## Selected extract
☆ ☆ ☆ ☆ ☆

Introduction Stem cell collection after 4–8 cycles of induction therapy remains standard for multiple myeloma (MM), supporting autologous stem cell rescue/transplantation (ASCT) following high-dose melphalan. The recent growth of cell therapy and CAR-T programs has increased pressure on apheresis capacity, heightening the need for efficient mobilization—particularly for patients with prior drug exposure known to compromise stem cell yield.

Motixafortide, a long-acting CXCR4 inhibitor (≥72 hours receptor occupancy vs. plerixafor's 6–12 hours), was FDA-approved in 2023 for use with G-CSF in MM mobilization. However, no head-to-head comparison with plerixafor has been published. At our institution, a real-world analysis (30 MM patients per cohort) compared G-CSF plus motixafortide (prospectively) against G-CSF plus plerixafor (retrospectively, matched by age, gender, race, and IMiD/daratumumab exposure). There were no significant differences in overall mobilization, collection, or apheresis outcomes. Subgroup analysis suggested that patients with low peripheral blood CD34+ counts (pbCD34 ≤ 5/μL on Day 4 of G-CSF) may achieve a greater rise in CD34+ counts after motixafortide, raising the hypothesis that it may benefit “poor mobilizers.”

☆ ☆ ☆ ☆ ☆

## Supplied material

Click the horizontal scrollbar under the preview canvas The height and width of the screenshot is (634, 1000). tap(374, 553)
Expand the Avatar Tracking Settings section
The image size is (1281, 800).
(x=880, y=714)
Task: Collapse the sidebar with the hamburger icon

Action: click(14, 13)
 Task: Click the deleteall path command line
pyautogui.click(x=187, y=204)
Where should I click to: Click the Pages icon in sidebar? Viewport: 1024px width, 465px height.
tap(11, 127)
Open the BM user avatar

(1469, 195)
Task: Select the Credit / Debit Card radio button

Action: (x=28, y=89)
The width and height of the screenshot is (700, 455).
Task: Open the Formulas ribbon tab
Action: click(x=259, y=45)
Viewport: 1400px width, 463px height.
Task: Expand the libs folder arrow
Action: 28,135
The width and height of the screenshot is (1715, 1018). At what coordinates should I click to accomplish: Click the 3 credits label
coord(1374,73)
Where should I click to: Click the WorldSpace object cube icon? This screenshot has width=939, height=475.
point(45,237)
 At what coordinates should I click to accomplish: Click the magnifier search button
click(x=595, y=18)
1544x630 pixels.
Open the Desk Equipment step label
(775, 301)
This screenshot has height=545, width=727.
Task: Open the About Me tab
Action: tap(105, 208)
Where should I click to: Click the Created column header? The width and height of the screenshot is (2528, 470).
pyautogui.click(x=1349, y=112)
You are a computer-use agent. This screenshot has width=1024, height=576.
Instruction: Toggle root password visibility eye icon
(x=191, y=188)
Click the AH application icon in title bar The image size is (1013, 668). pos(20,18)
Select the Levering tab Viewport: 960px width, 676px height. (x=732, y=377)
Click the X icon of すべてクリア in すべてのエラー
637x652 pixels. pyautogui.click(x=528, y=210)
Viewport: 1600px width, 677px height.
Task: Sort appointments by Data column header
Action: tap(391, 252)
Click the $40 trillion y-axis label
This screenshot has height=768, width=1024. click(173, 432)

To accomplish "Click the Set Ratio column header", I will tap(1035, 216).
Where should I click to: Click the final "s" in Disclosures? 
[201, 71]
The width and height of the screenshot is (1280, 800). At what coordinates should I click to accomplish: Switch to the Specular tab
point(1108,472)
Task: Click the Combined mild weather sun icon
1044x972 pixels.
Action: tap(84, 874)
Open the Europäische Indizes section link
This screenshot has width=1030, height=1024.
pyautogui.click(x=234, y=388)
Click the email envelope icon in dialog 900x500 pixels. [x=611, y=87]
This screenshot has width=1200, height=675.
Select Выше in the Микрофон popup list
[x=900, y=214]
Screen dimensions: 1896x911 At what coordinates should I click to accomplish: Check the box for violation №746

☆ ☆ ☆ ☆ ☆

## Things to do
(1) Say whether each statement agrees with the text on stem cell mobilization in multiple myeloma. Answer yes or no for each, quoting the deciding words of that text exactly.
(a) Motixafortide received FDA approval in 2023 for use with G-CSF in MM mobilization.
(b) A head-to-head comparison of motixafortide and plerixafor has already been published.
(c) The G-CSF plus plerixafor cohort was studied prospectively.
(2) According to the text on stem cell mobilization in multiple myeloma, how long does plerixafor occupy the receptor?
(3) Pick up the text on stem cell mobilization in multiple myeloma after its final sentence and keep writing.

## Activity answers
(1)
(a) Yes: "was FDA-approved in 2023 for use with G-CSF in MM mobilization"
(b) No: "no head-to-head comparison with plerixafor has been published"
(c) No: "G-CSF plus plerixafor (retrospectively"

(2) 6–12 hours.

(3)
We initiated a prospective study to characterize motixafortide efficacy in poor mobilizers (defined as pbCD34+ ≤ 2/μL after 4 days of G-CSF). This interim analysis compares prospective outcomes with motixafortide to a contemporary plerixafor-treated comparator group.

Methods Cohorts in the real-world analysis were matched by demographics and prior drugs (n=30 each). Primary outcomes were number of apheresis/collection days, session duration, and adverse reactions requiring medical intervention. For the prospective poor mobilizer study, motixafortide was selectively administered to MM patients (n=9, target n=20) meeting the strict pbCD34+ ≤ 2/μL criterion after 4 G-CSF days. A contemporaneous comparator group of 36 similar MM patients treated with plerixafor was identified retrospectively by the same criterion. Outcomes included fold-increase in pbCD34+ (pre-injection vs. pre-apheresis), total CD34+ collection yield, and safety. Statistical analysis used the Mann-Whitney and Student's t-test (p < 0.05).

Results In the initial real-world comparison, G-CSF plus motixafortide and G-CSF plus plerixafor were associated with similar increases in pbCD34+, CD34+ yield, apheresis duration, and collection efficiency. Among poor mobilizers (Day 4 CD34+≤ 5/μL), there was a trend toward higher fold-increase with motixafortide, limited by sample size.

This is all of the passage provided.